Chair of Nuclear for Australia denies that calling CO2 ‘plant food’ means he is a climate denier
Dr Adi Paterson, pictured when chief executive of the Australian Nuclear Science and Technology Organisation, accused Nasa of ‘confusing public understanding by publishing ground surface temperatures’. Photograph: AAP
The chair of a leading Australian nuclear advocacy group has called concerns that carbon dioxide emissions are driving a climate crisis an “irrational fear of a trace gas which is plant food” and has rejected links between worsening extreme weather and global heating.
Several statements from Dr Adi Paterson, reviewed by the Guardian, appear at odds with statements from the group he chairs, Nuclear for Australia, which is hosting a petition saying nuclear is needed to tackle an “energy and climate crisis”.
Nuclear for Australia was founded by 18-year-old Queensland nuclear advocate Will Shackel, who has said repeatedly he believes reactors are needed to fight “the climate crisis”.
Two climate science experts told the Guardian that Paterson’s statements were misguided and typical of climate science denial.
Paterson defended his statements, telling the Guardian he was “not a climate denier”. He described himself as “a climate realist” and an “expert on climate science”.
In May, Paterson, who resigned in 2020 as the chief executive of the government’s Australian Nuclear Science and Technology Organisation, suggested on LinkedIn that concerns about climate change were “an irrational fear of a trace gas which is plant food”. He has been a regular guest on right-wing media outlets since the Coalition earlier this year said it wanted to lift the ban on nuclear and build reactors in seven locations.
On his Facebook page, Paterson has said that “cold is more dangerous than warm” and described a leading scientist as a “climate creep”.
On LinkedIn, he said US space agency Nasa was “deliberately confusing public understanding by publishing ground surface temperatures”, saying the agency’s climate work “should be given to a credible independent group. Defund NASA!”
In April, Paterson told an audience at the Centre for Independent Studies that “you can’t make a correlation between extreme events and climate” and said “no matter what you believe about carbon dioxide – it is plant food”.
“Increasing carbon a little bit is not going to dramatically change the climate. The plants will grow better,” he said, saying the planet was in a period of low CO2.
Prof David Karoly, a councillor at the Climate Council and a respected atmospheric scientist who has been studying the affects of CO2 on the climate since the late 1980s, said Paterson’s statements were typical of those from climate science deniers.
He said while CO2 levels were currently low in comparison to other times in Earth’s history, they were higher than at any time since the emergence of homo sapiens.

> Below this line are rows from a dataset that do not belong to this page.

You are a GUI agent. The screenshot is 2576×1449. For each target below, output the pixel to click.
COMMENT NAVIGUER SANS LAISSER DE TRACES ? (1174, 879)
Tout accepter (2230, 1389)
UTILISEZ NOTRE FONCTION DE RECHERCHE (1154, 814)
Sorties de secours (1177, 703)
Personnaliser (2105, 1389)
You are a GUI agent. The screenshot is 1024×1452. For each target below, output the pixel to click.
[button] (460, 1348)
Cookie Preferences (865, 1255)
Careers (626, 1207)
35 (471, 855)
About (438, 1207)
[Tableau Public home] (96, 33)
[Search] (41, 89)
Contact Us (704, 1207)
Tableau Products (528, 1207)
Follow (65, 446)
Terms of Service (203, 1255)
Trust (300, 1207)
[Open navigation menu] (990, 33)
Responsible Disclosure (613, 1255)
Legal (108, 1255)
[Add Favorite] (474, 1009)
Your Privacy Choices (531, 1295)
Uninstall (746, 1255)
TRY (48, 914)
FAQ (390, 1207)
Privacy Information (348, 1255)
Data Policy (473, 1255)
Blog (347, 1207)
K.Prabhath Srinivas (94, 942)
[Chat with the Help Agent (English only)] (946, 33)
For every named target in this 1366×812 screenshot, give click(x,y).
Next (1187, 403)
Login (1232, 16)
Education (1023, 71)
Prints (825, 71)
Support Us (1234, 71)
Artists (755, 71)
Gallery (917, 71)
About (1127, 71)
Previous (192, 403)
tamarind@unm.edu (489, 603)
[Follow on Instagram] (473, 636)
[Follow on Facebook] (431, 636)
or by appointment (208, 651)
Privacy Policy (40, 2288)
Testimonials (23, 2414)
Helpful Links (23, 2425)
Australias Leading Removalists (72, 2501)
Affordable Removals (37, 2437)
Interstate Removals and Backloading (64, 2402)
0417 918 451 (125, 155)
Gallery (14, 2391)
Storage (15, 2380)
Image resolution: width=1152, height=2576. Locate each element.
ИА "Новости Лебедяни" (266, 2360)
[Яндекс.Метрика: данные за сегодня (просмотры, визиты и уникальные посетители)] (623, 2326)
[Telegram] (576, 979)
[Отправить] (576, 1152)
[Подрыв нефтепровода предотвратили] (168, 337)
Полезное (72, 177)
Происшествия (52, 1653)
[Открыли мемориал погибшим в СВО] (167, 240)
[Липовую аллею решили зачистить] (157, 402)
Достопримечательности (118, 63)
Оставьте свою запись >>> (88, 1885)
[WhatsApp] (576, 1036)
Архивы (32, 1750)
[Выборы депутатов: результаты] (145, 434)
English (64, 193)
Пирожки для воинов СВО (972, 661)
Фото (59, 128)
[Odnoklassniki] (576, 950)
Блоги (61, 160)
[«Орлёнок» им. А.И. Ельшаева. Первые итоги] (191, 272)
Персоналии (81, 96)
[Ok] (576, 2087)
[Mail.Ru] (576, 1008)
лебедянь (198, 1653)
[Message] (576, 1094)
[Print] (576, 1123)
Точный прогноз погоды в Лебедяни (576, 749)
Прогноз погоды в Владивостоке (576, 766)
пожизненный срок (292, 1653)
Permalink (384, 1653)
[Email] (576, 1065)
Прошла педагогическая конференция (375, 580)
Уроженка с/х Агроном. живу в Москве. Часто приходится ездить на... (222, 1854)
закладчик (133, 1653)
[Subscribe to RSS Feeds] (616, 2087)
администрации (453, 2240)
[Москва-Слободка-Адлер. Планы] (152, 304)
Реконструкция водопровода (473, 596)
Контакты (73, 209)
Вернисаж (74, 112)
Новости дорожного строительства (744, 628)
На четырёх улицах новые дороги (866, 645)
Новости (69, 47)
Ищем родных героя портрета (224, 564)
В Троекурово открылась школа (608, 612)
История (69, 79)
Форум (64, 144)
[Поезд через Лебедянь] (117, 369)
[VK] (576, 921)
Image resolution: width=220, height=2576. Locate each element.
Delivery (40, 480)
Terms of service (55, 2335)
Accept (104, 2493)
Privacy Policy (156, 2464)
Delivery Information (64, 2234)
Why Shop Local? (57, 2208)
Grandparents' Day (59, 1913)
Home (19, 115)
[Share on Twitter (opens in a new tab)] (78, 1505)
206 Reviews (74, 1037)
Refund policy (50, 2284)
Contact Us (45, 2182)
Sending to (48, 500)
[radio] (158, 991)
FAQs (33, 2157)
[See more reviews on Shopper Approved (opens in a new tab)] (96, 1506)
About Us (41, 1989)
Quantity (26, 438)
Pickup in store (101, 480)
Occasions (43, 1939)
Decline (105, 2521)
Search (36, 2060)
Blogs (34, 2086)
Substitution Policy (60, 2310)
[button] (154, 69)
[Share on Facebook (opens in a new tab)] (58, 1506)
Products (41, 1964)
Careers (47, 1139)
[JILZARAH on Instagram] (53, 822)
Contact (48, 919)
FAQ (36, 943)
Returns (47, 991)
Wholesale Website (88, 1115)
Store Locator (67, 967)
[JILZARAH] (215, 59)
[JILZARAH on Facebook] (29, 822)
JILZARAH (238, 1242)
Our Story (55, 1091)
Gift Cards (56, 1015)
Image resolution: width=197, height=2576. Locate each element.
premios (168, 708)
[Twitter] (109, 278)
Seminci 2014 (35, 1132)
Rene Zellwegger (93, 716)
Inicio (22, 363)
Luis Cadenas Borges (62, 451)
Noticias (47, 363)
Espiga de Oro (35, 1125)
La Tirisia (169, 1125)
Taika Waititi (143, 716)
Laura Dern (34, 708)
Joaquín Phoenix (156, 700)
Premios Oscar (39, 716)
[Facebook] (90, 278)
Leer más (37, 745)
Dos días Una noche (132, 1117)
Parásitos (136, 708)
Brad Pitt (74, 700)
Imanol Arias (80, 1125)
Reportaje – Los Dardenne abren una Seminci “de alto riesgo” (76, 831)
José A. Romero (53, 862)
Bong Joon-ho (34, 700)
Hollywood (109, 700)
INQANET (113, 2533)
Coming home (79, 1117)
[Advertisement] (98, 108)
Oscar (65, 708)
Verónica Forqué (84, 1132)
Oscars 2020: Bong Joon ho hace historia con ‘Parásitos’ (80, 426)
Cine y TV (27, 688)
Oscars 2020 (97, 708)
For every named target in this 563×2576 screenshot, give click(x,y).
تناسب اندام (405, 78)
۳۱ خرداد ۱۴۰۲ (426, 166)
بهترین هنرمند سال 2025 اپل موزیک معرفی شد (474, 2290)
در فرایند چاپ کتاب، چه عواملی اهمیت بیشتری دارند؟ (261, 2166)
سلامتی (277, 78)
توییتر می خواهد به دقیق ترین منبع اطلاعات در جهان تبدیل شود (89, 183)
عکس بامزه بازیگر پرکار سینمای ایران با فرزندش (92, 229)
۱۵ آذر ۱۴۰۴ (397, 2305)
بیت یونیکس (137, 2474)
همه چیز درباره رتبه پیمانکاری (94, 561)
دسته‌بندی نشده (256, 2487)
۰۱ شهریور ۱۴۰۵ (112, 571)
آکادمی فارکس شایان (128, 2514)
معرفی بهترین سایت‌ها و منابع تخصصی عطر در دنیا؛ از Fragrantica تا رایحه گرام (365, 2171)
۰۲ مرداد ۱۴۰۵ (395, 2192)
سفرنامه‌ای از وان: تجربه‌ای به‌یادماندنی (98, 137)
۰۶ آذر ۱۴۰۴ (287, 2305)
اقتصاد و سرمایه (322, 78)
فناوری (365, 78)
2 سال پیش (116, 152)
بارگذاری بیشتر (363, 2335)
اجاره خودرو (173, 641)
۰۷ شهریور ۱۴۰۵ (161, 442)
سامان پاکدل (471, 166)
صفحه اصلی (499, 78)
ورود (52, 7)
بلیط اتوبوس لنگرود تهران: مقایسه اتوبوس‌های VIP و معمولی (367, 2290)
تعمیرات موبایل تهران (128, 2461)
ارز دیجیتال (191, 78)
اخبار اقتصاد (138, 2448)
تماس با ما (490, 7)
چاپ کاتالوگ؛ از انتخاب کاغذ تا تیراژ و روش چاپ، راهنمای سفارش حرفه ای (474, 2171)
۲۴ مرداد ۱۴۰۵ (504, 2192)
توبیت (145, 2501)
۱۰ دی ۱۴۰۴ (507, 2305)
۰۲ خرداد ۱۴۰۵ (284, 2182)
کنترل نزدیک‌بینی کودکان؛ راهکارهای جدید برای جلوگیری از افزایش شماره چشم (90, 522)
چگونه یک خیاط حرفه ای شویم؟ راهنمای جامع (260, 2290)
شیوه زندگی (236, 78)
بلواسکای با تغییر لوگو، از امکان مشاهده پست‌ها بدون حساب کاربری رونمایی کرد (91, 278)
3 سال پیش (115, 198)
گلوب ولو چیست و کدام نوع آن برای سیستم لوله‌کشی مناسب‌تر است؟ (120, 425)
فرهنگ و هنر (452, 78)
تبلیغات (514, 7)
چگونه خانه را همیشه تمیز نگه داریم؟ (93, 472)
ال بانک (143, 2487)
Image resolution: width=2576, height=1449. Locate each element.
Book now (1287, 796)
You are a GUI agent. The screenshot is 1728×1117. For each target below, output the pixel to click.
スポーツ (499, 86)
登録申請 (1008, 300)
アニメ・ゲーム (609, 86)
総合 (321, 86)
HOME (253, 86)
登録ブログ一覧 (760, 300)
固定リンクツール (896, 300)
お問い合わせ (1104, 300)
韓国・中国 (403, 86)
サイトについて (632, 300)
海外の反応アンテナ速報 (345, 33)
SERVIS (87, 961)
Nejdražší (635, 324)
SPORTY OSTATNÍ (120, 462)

“He is misguided,” Karoly said. “CO2 has led to increases in temperature extremes, extreme rainfall, sea level rise and increases in bushfires and fire weather. CO2 has already dramatically changed the climate.”
Dr John Cook, an expert on climate change misinformation at the University of Melbourne, said Paterson was “regurgitating arguments” across a range of “thoroughly debunked talking points”.
He said: “It’s inconsistent to argue that CO2 is a trace gas which can’t possibly make any difference but at the same time claim that CO2 is going to green the planet.”
Shackel did not respond to questions. In an interview with the Guardian, Paterson argued the UN’s climate change panel “has made it very clear” that it was “not possible at this point” to link extreme events to changes in the climate.
But the panel’s latest report said it was “an established fact that human-induced greenhouse gas emissions have led to an increased frequency and/or intensity of some weather and climate extremes”, with evidence for rising temperature extremes, extreme rainfall, droughts, tropical cyclones and more dangerous fire weather.
Paterson said he did think rising levels of CO2 were a problem and that fossil fuels needed to be limited “as soon as we can”. “It is a very, very serious problem but it is not a climate crisis,” he said.
He said he had been concerned about climate change for many years but said unduly worrying children over the issue was “a form of child abuse”, and “the chance of significant catastrophic events” occurring in the next 30 years “related to an increase of CO2 in the atmosphere in the southern hemisphere” was “small”.
Paterson added he was more concerned about the “ecocide” from building wind and solar farms” than about climate change.